公表データを基に、アブラハムズ氏はINCB161734を化学療法と併用した場合、膵がん患者における客観的奏効率が62.5%、病勢コントロール率が95.8%に達する可能性があると予想している。これは、リボリューション・メディシンズ(NASDAQ:RVMD)が試験中の競合治療薬と近い水準だが、インサイトの候補薬で実際にどのような結果が得られるかは、今後の臨床データを待つ必要がある。

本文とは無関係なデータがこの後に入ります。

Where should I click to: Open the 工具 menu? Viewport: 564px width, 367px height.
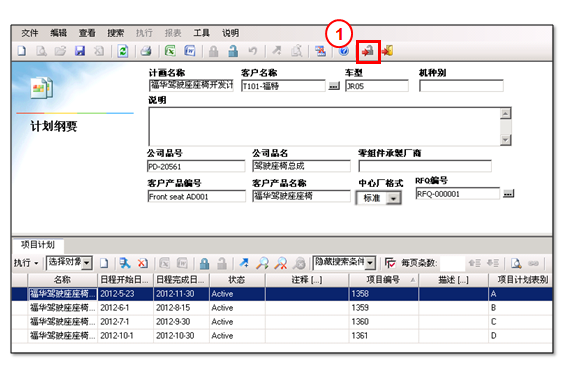coord(201,33)
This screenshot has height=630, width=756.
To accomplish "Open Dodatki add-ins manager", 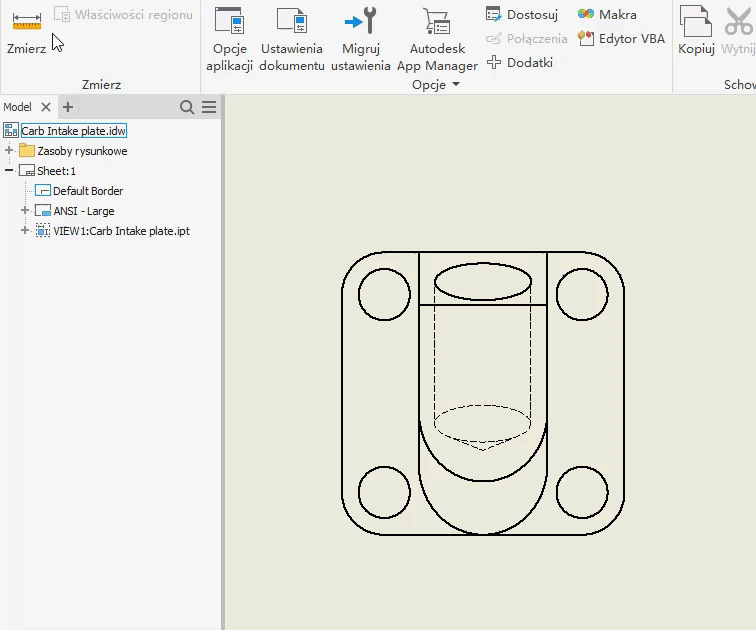I will point(519,62).
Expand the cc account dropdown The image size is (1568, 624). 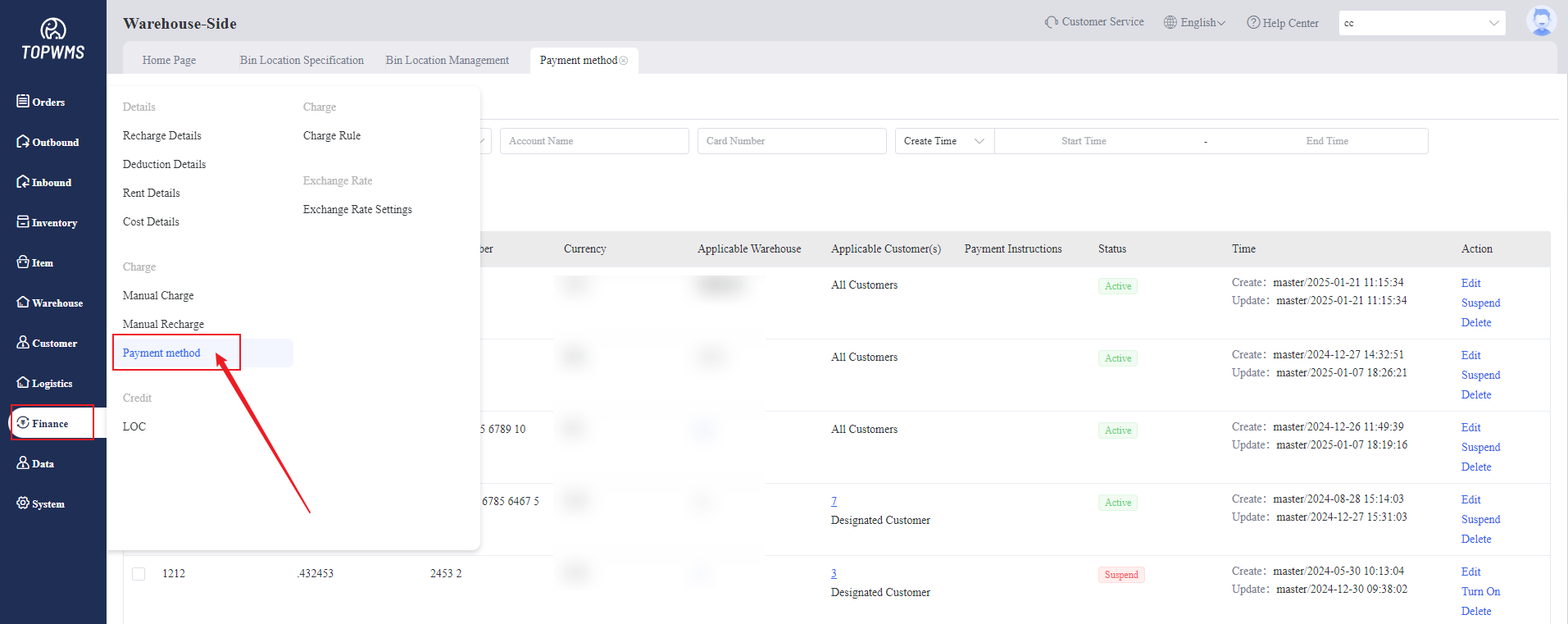(x=1421, y=23)
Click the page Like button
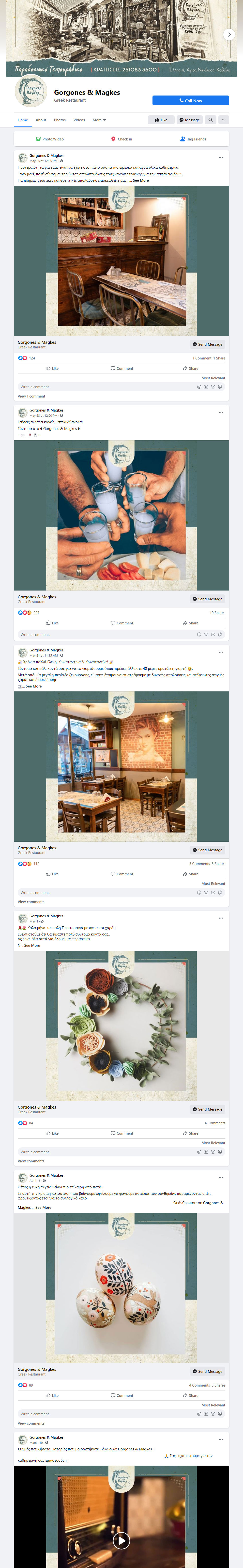 [161, 120]
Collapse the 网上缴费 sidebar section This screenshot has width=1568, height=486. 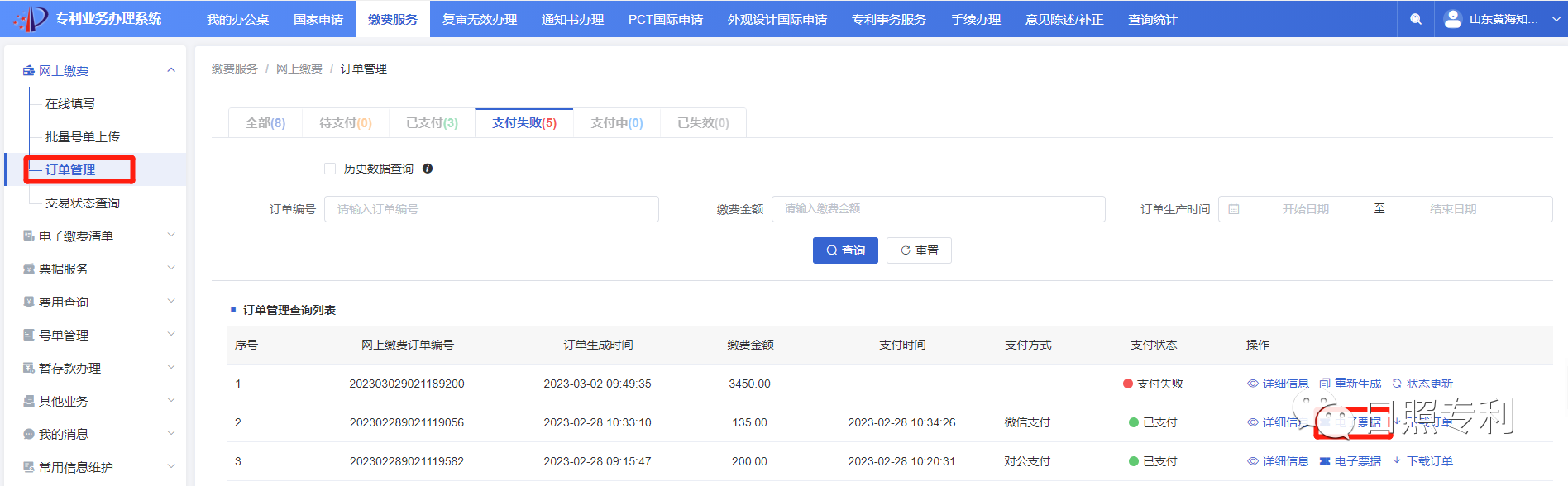point(171,70)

ウィリアム・ブレアのアナリスト、マット・フィップス氏によると、インサイトはESMOで結腸・直腸がん治療薬や、その他の固形がん向け案件のデータも示す計画だ。フィップス氏の同社株に対する投資判断は「マーケット・パフォーム」。アブラハムズ氏は現在「ホールド」と評価しており、今週初めに目標株価を109ドルへ引き上げた。
株価は保ち合い上限に接近
MarketSurgeのデータによると、インサイト株は現在、主要な移動平均線を上回っており、カップ・ウィズ・ハンドルの重要水準は130.80ドルに位置する。株価がハンドル部分の下降トレンドラインを上抜ければ、金曜日の日中高値である128.72ドルも短期的な観察水準となる可能性がある。ただし、こうしたテクニカルシグナルだけで、同社のファンダメンタルズが改善したと判断することはできない。
週足チャートでは、インサイトの相対力線に「ブルードット」が表示されている。これは、株価が保ち合い局面にある、あるいは上放れを試す局面で、同指標が新高値を付けたことを示す。インサイト株の相対力評価は91で、過去12カ月のパフォーマンスは全銘柄の上位9%に入る。総合評価は99で、関連するファンダメンタルズとテクニカル指標の評価体系において、99%の銘柄を上回るスコアとなっている。
市場がインサイトのパイプラインによる収益補完力をどう評価するかは、ジャカフィの特許切れ後に収益が圧迫される時期、新抗体INCA036978の初期臨床結果、そしてKRAS阻害薬INCB161734がESMOで示すデータによって左右される。